YOUR GOAL -
Arrange the material from the line with "Given: Open a new tab with plus icon" through the end as a two-column CSV with the columns "prompt" and "response". Each request goes in its own row, with its text in one quoted field and its answer in the other. Turn line breaks into spaces, and leave the pictures out.

INPUT MATERIAL -
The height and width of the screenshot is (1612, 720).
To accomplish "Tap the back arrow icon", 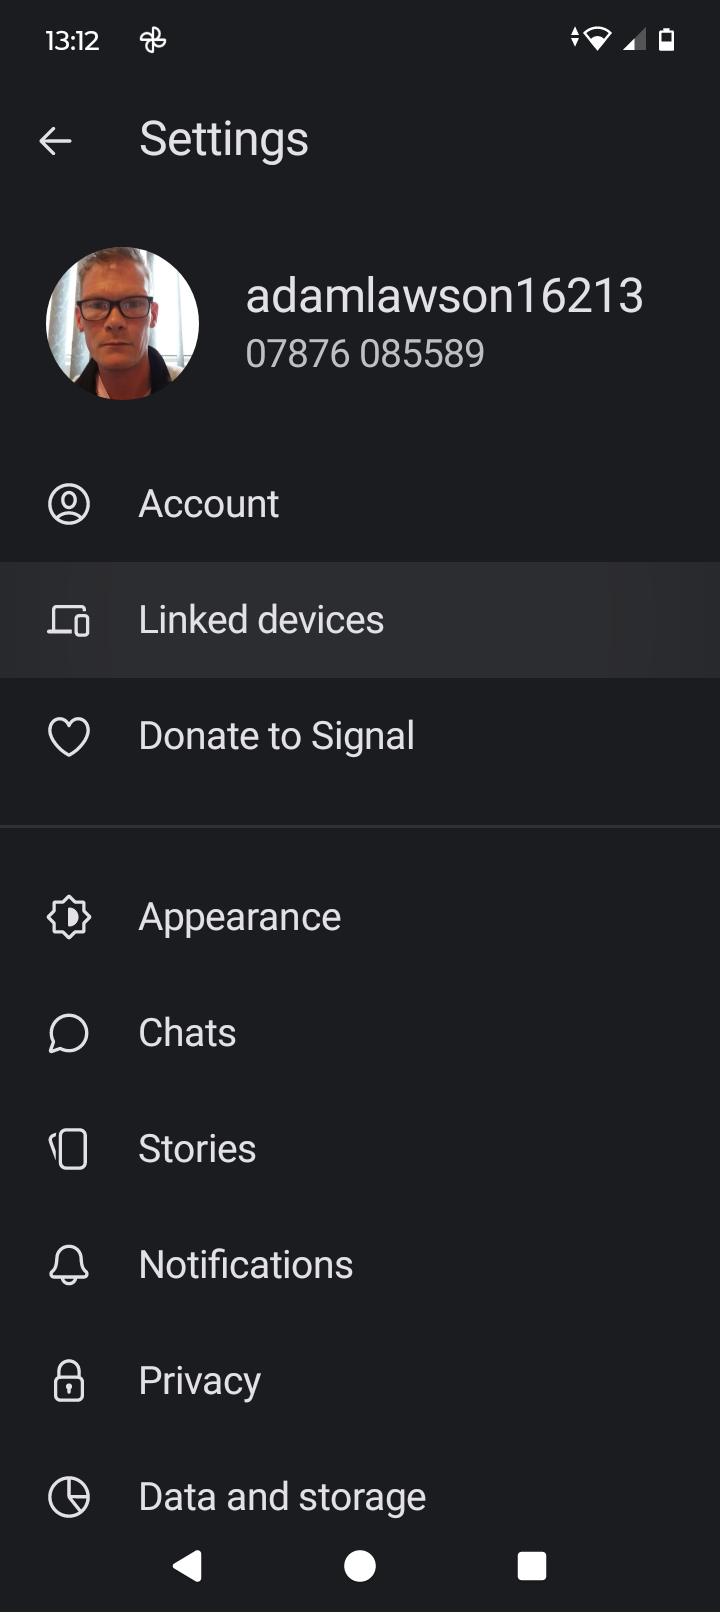I will [55, 141].
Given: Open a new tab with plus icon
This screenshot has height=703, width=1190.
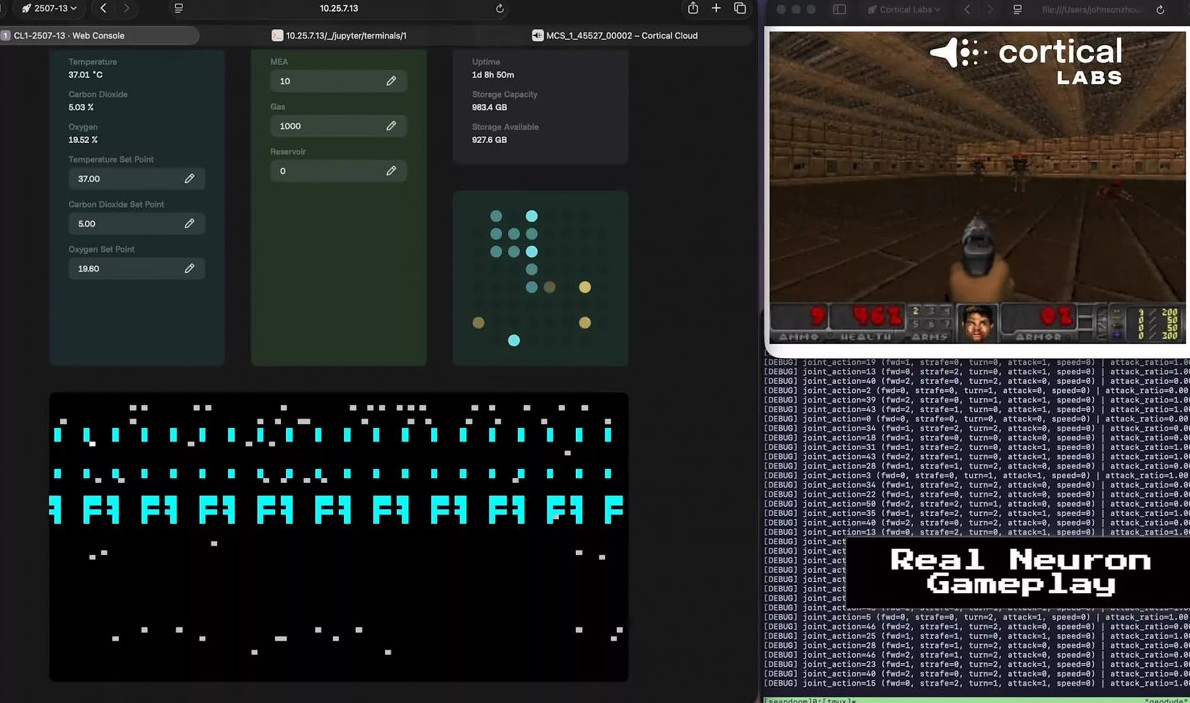Looking at the screenshot, I should click(716, 9).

OUTPUT FOR THIS EXERCISE -
prompt,response
"Given: Open a new tab with plus icon This screenshot has height=703, width=1190.","Looking at the screenshot, I should click(716, 9)."